INTERFACES POPULATION NEUROLOGIQUE ET POPULATION PSYCHIATRIQUE

PORTEURS DE LÉSIONS FRONTALES

2.2. Comportements de dépendance à l’environnement

2.2.3. Interprétation théorique de ces comportements Approche cognitive

Les comportements de dépendance à l’environnement sont attribués à une capture des informations prégnantes de l’environnement se traduisant par la libération du comportement en lien avec une atteinte du contrôle cognitif (Lhermitte et al., 1986; Shallice et al., 1989).

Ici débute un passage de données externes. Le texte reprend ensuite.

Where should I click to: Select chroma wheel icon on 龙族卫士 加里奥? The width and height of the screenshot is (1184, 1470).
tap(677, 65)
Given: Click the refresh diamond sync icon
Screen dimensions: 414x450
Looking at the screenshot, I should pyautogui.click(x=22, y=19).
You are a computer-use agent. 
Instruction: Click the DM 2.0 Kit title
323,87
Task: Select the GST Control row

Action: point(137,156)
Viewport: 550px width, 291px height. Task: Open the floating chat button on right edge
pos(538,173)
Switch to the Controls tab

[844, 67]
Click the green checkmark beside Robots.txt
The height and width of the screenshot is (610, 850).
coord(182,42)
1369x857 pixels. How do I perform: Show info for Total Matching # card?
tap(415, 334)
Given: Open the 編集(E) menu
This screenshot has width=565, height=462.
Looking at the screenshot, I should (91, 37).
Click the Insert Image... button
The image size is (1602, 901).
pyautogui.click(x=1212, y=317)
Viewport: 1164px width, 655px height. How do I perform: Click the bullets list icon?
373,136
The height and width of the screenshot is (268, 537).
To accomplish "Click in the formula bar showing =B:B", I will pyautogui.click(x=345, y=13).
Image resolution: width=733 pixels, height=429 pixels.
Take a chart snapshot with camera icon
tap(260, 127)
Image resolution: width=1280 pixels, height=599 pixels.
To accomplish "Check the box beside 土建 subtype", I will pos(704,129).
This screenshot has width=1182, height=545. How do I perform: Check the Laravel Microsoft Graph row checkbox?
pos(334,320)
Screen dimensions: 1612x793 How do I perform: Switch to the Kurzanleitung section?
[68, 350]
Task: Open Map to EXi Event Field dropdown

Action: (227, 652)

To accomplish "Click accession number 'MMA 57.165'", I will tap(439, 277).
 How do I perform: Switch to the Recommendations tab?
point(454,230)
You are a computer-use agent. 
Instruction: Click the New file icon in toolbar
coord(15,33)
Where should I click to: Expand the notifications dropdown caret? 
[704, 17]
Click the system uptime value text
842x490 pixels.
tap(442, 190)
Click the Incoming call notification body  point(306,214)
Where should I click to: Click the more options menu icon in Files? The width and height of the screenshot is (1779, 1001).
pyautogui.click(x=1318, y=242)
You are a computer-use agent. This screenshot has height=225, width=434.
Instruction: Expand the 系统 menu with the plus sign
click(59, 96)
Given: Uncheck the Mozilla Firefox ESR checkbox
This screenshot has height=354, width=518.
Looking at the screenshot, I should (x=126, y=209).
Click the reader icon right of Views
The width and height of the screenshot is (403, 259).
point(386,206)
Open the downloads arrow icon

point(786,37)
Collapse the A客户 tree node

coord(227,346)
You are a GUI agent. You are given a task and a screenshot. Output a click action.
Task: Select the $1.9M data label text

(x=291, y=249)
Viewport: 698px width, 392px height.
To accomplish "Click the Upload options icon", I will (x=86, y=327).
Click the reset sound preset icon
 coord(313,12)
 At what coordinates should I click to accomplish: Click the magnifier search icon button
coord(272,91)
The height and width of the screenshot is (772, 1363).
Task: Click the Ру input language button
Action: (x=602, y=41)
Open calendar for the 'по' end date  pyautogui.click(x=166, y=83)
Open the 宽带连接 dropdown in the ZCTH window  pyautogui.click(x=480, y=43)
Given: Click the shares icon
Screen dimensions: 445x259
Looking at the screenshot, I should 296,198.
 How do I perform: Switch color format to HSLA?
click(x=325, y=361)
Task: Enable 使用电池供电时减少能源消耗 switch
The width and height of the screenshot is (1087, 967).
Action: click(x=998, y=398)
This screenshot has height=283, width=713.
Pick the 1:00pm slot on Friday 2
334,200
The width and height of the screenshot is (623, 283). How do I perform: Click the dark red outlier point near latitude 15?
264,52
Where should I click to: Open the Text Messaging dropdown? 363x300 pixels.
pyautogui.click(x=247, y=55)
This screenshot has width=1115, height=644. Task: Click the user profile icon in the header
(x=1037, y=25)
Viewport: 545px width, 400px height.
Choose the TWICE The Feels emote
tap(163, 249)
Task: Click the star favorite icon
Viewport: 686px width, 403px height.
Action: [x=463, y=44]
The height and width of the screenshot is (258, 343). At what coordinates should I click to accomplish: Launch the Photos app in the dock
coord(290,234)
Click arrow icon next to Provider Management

Le modèle le plus utilisé actuellement pour expliquer les dysfonctionnements cognitifs après lésions frontales est celui développé par Shallice (1988; 1995) présenté dans le paragraphe consacré aux approches conceptuelles des fonctions exécutives. Les procédures de supervision fonctionnent

sur le mode de la résolution de problèmes. Chaque niveau de procédure fait l’objet d’un contrôle susceptible de maintenir ou d’inhiber le processus.

Ainsi, le modèle développé par Shallice permet d’expliquer un bon nombre de situations pathologiques, dont les comportements d’utilisation. Ce modèle suggère effectivement qu’un défaut dans l’exercice du contrôle attentionnel de l’action se traduit par le déclenchement d’un geste d’utilisation à partir des informations fournies par les bases de données. De plus, pour les comportements décrits par l’équipe de Le Gall, l’explication se situerait dans le fait que le SAS ne serait plus en mesure d’intervenir comme il le devrait lors de tâches complexes impossibles à résoudre à partir des « automatismes usuels ». Cependant, si les troubles de planification témoignent d’un déficit du SAS, il apparaît alors difficile d’interpréter à partir de ce modèle les anomalies de type « intrusion » en script ou la résolution de problèmes insolubles (l’adhérence cognitive) car les observations tendaient à montrer une planification correcte chez ces malades, ce qui plaide pour une probable intégrité du SAS (Le Gall et Forgeau, 1997). De même, le modèle proposé par Grafman (1995) pour lequel nos comportements cognitifs sont gérés par des procédures de résolutions abstraites dépendant des lobes frontaux (les MKUs: Managerial Knowledge Unit) ne permet pas d’expliquer l’adhérence cognitive mais davantage les défauts de planification et de séquence. Le modèle de Baddeley (1986) centré sur la mémoire de travail semble aussi peu satisfaisant pour interpréter ce profil bien particulier qu’est l’adhérence cognitive, ce dernier fournissant essentiellement des explications lors d’un défaut dans les processus de coordination de tâche, d’inhibition et de mise à jour, ce qui ne caractérise pas particulièrement les patients adhérents.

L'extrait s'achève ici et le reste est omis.